Рассказывал он и о деревенской жизни. Эти рассказы нет смысла сейчас вспоминать, потому что многое вошло в «Мужики и бабы». Когда мы стали читать роман, многое для нас было уже знакомо, а рассказчик, конечно, он был изумительный. Он много вспоминал о своем детстве. Рассказывал, как помогала ему мать в работе над романом. Он узнавал от нее подробности жизни тех лет и, воспроизводя ее интонацию, рассказывал, как она вспоминала про соседей, кто как жил. Одного соседа он встретил потом во Владивостоке. Пошел к секретарю обкома по своим делам, а в обкоме – односельчанин из Пителина. Тот признал Можаева: что же ты меня не помнишь? А Борис Андреевич: «ах, Турчок»… Прозвище знал, а имя-отчество не знал. Благодаря этой встрече, Борис Андреевич квартиру смог получить.

Мать он очень любил. Мать все сделала, чтобы дать ему образование. Талантливая семья была. Один брат был очень толковым полиграфистом. Другой брат, старший, Дима, тоже был прекрасный умелец. Он воевал в Отечественную войну, попал в плен, и Борис Андреевич рассказывал, как когда отбирали работников из военнопленных, немцы крикнули: а кто умеет чинить сапоги? – и брат сразу выскочил, хотя как сапожник сапог не касался, но надо было выжить. А что, говорил потом брат, сапоги чинить любой может. И сумел.

На Дальнем Востоке Борис Андреевич все искал место, где отец похоронен. Отец был сослан на Дальний Восток один, без семьи. Сопротивлялся коллективизации,  его  арестовали и – в ссылку.  Судя  по рассказам Бориса Андреевича, отец был авторитетен в деревне и тех, кто руководил, их надо было изъять. Мать осталась с пятью детьми, и они очень бедствовали, но мать всех вырастила и всем дала образование, Кроме старшего, который потом в плен попал. Три брата было и две сестры.

Дом на хуторе Уки, принадлежавший его жене Милде, был большой и мог вместить всех нас. Он лежал на берегу морского залива.
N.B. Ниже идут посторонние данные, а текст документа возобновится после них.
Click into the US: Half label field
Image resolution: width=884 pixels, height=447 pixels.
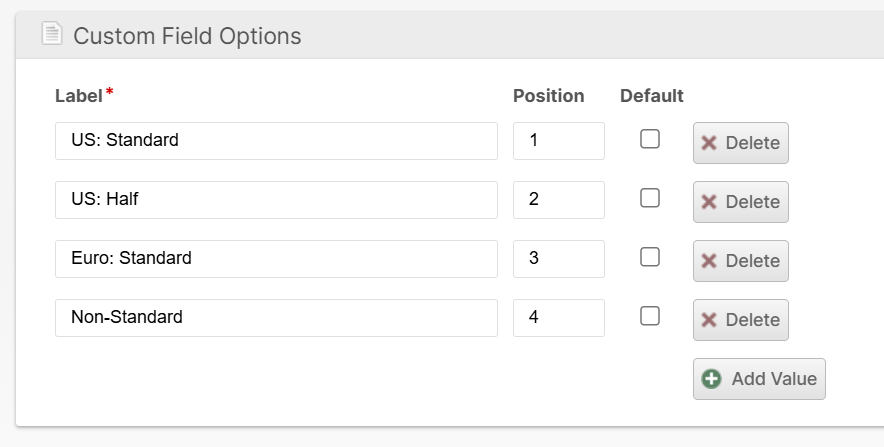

У каждого члена нашей коммуны  были с вои  обязанности.  Так  мы  с Юрием Петровичем занимались мытьем посуды на берегу моря. Борис Андреевич предложил втыкать тарелки и кастрюли в песок, чтобы морские волны делали первую очистку посуды, а мы уже наводили на нее глянец. Такой способ не понравился нашим хозяйкам,

и пришлось от него отказаться.

Ирина Алексеевна, жена Л.П. Делюсина: «У нас в семье такой порядок, что Лев Петрович никакого отношения к хозяйству не имеет, а Борис Андреевич, напротив, всем хозяйством до мелочей занимается. Он во все влезал. Я плохо приготовила – он вмешается: у тебя гречневая каша, как шрапнель. Или чистим мы с его дочкой Анечкой грибы. Червяк особенно рыжик любит, но рыжик один из самых вкусных грибов. А мы выбросили все рыжики, которые он принес. Он увидал – идиотки, кричит, что вы делаете?! Забрал все рыжики, надел очки, сам стал чистить.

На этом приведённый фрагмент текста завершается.